Psychological defenses against galling take many forms. Two different approaches are worth consideration here, and I'm sure others will pop up in the commentary. Firstly, you can swat your parasitic wasp. An alien invader trying to lay an egg, and load your mind with poison, is nobody's idea of a good time. If it's already been done, and you didn't brush off the attack in time, that's when you get some help. Figure out what a proportionate response is. Don't reflexively swat when the damage has already been done... be ready and willing to pull off that gall and then make sure the wasp can't do it again to some other leaf. Be measured. The mental gall with it's supergrowth of rage and frustration will damage you, if you let it go on for too long. And then there's the other kind of gall.

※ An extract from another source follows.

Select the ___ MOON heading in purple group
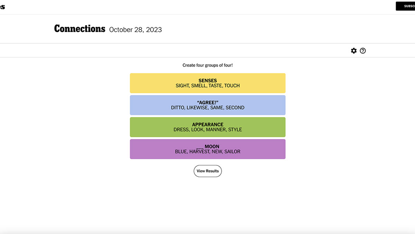Screen dimensions: 415x234 click(208, 147)
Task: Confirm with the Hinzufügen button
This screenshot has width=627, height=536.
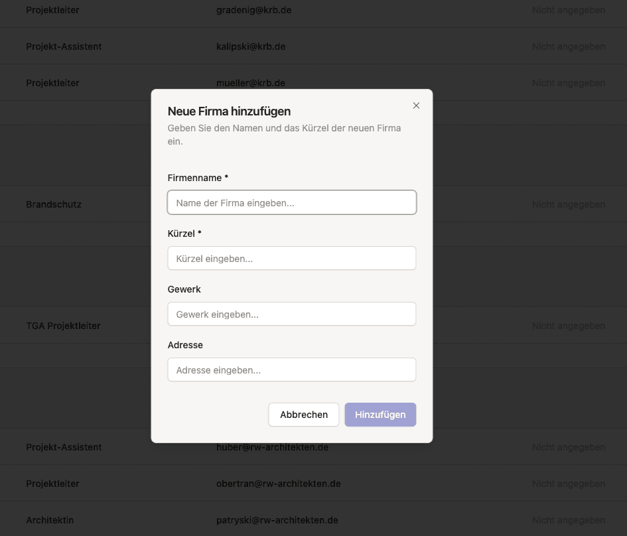Action: click(x=380, y=415)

The kind where the harness has rubbed a hole in you. That's the one where you want to rip off the constriction, yelling something about taking this job and shoving it, and run off naked into the night screaming freedom! Only that might be disproportionate to the problem. There may be ways to pad the chafing harness. Or maybe that's just never going to fit, and you need a new harness with a better boss who isn't so toxic. Or a desk farther away from the mouth-breating coworker. Or... find the pain point. And then apply salve. Take a weekend off and relax, get your pain level to a point where you can think clearly. Then start to make the harness fit better, or slowly build up a business you run, so you don't have to wear a harness at all(as a businesswoman, let me tell you you will be wearing one, just shaped differently!). Maybe it's time to start hunting a new job, a new roommate, or just time to relax and find peace so your hide can heal up.
Plants can't warn one another 'there's that pesky wasp.' Plants can't say 'oh, there's a gall coming up on you. Want me to pick it off?' Plants can't look at their fellow plant and say 'you're stressed and your leaves are dropping under all those attacks. Can I give you some of my resources?'
Humans, we can do all of those things. In many ways. We can share knowledge. We can share humor. We can share food. We can communicate ourselves right into a community that is supportive and nurturing. And we do. And when someone buzzes in trying to harm our community through deceit and manipulation? We find it galling.